* Requirement *
Extract each line of the items below that contains the string "This". Uppercase and lowercase letters must match.

— start of Task data —

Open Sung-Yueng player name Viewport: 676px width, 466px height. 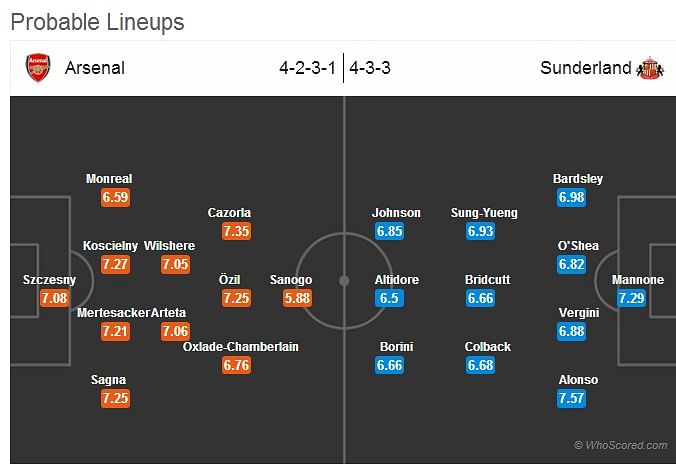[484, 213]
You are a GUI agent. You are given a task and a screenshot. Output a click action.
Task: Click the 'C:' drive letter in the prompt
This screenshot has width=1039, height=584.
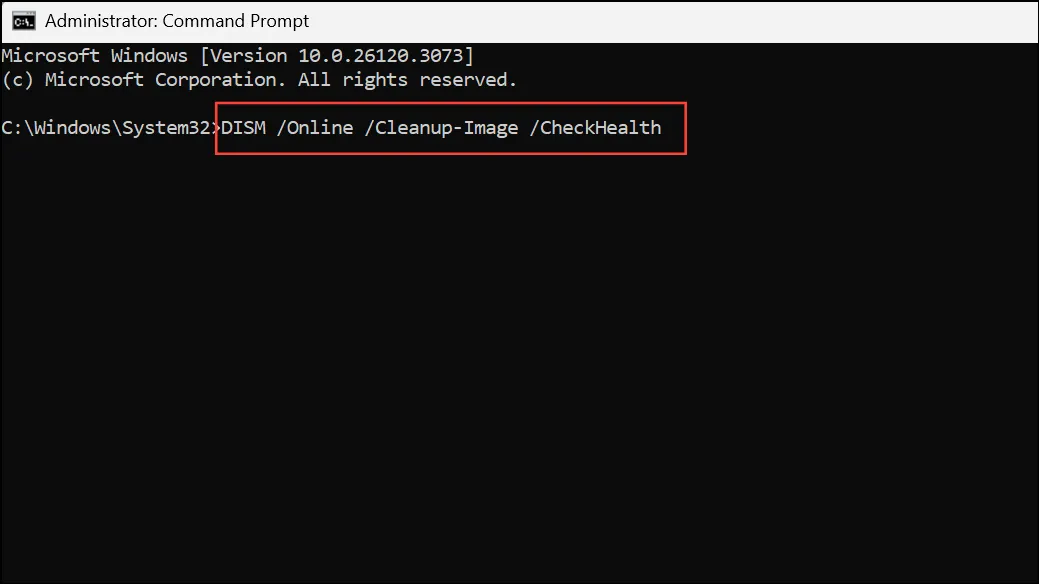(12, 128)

— end of Task data —
— start of Task data —

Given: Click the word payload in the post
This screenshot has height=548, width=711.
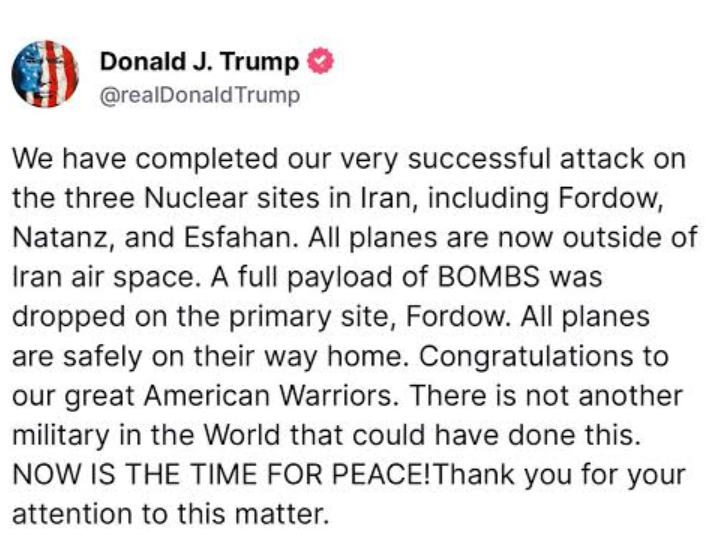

— end of Task data —

* Written solution *
This screenshot has width=1039, height=584.
This screenshot has height=548, width=711.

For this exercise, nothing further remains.